Es imposible saber con seguridad por qué se impuso finalmente el modelo neoliberal, pero no faltan razones para explicarlo. Anoto unas cuantas, al hilo de la interpretación de David Marquand. En primer lugar, ofrecía una respuesta simple, clara, inequívoca, para todos los grandes problemas, que contrastaba con la confusión y la oscuridad de las explicaciones vigentes, y ofrecía además una explicación concreta y muy verosímil de los fracasos de los años sesenta y setenta. En segundo lugar, su veta populista resultaba especialmente atractiva en tiempos de crisis: contra la política, contra las negociaciones opacas, contra los intereses creados de corporaciones, profesiones, sindicatos, proponía la simplicidad cristalina del contrato, el mercado, la decisión de los consumidores.

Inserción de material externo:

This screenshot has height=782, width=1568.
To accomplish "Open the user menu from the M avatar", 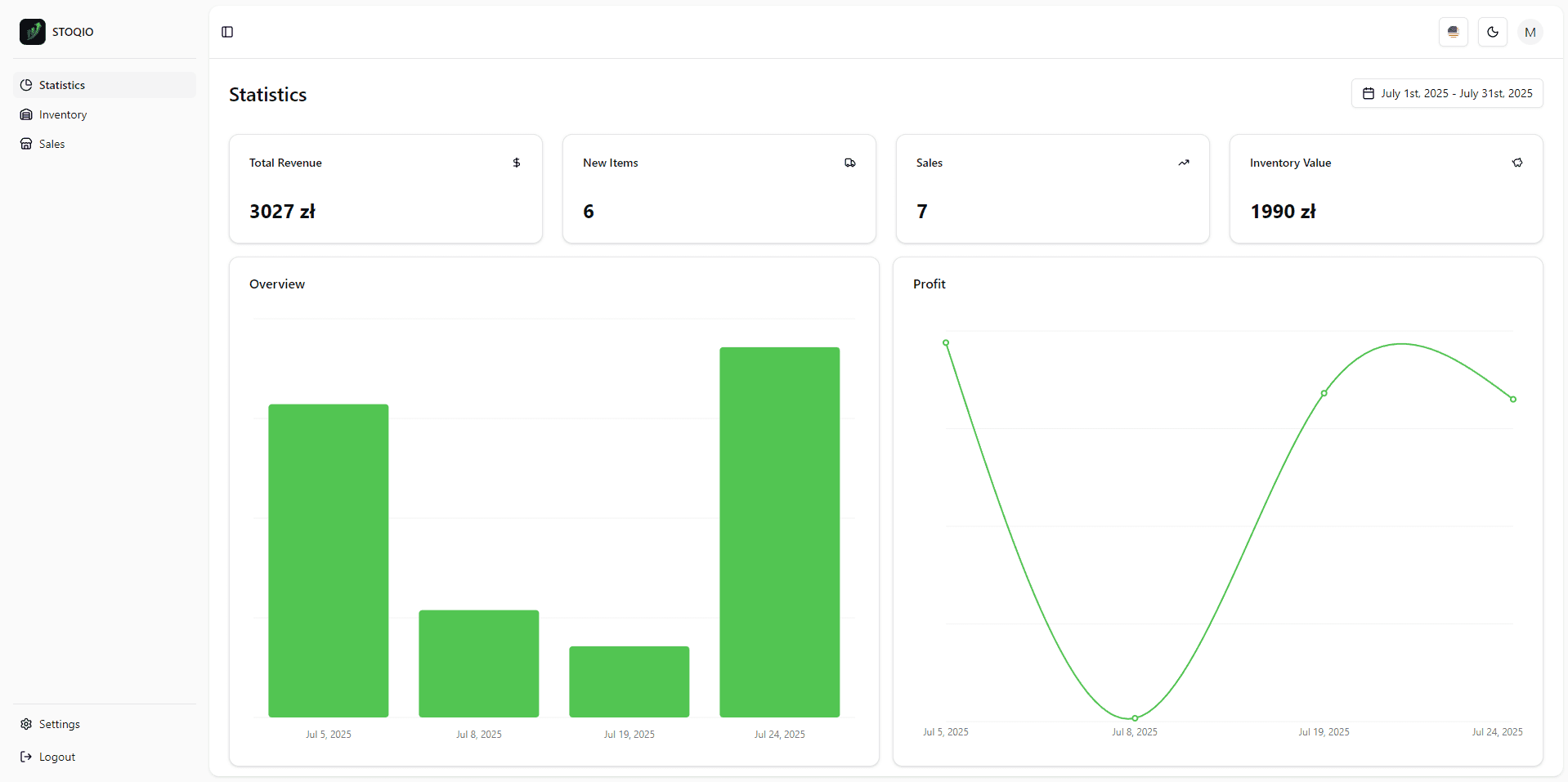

Adicionalmente, el programa neoliberal prometía resolver el problema de ingobernabilidad imponiendo a todos la disciplina del mercado, para que cada quien obtuviese lo que se hubiera ganado. Por último, y no es poca cosa, el neoliberalismo tiene afinidades obvias con el nuevo “privatismo” de la época, derivado por una parte del individualismo de los sesenta, con su énfasis en la autenticidad, en la expresión individual y, por otra, de los nuevos patrones de consumo y de la importancia del consumo para la definición de la identidad.
Entre los éxitos más notables, en el plano propiamente ideológico, está la interpretación del significado de la crisis de los setenta, la que sería la versión dominante durante las décadas siguientes. La operación es muy sencilla, consiste en identificar en bloque la crisis con el Estado de bienestar, y con algo que se llama keynesianismo. Por supuesto, las políticas que se ensayaron en esos años fracasaron en el intento de reactivar la economía, reducir el desempleo y, por supuesto, la interpretación mecánica del nexo de la curva de Phillips quedó completamente desacreditada. Lo interesante es el salto lógico, a partir de ahí. Lo interesante es que el juicio se extiende al conjunto de las ideas de Keynes, y a otras similares, a la idea misma del Estado de bienestar (como indicio, en las universidades prácticamente desaparece la macroeconomía de tradición keynesiana y la versión neoclásica de la microeconomía acaba por identificarse con la disciplina misma).
En todas partes la crisis queda como advertencia de lo que no debe suceder de nuevo, de las políticas que no se deben repetir, porque tienen consecuencias catastróficas. En México suele resumirse la idea con la expresión “la docena trágica”, que comprende los gobiernos de Luis Echeverría y José López Portillo (1970-1982), los últimos intentos del nacionalismo revolucionario. Sucede algo parecido en todo el mundo. No sólo las medidas keynesianas en sentido estricto, sino cualquier intento de política anticíclica, de ampliación de la demanda agregada, de generación de empleo, resulta inmediatamente sospechosa. La respuesta, en automático, es que eso “ya se probó”, y que ya se demostró que no funciona.
A partir de entonces cualquier propuesta de política siquiera mínimamente heterodoxa significa volver al pasado.
Imagino que el carácter ideológico de la interpretación no es difícil de ver. No sólo porque sea una explicación injusta, abusivamente reduccionista, tanto del keynesianismo como de la crisis. Sino sobre todo por el supuesto implícito de que nada ha cambiado fundamentalmente de entonces a ahora, porque el mercado es siempre la misma entidad, de funcionamiento inalterable. Bien: es claro que no. De hecho, ante el apremio de la crisis de 2008 los gobiernos más liberales recurrieron a políticas contracíclicas que no produjeron ninguna catástrofe. Pero esa historia es para contarla más adelante.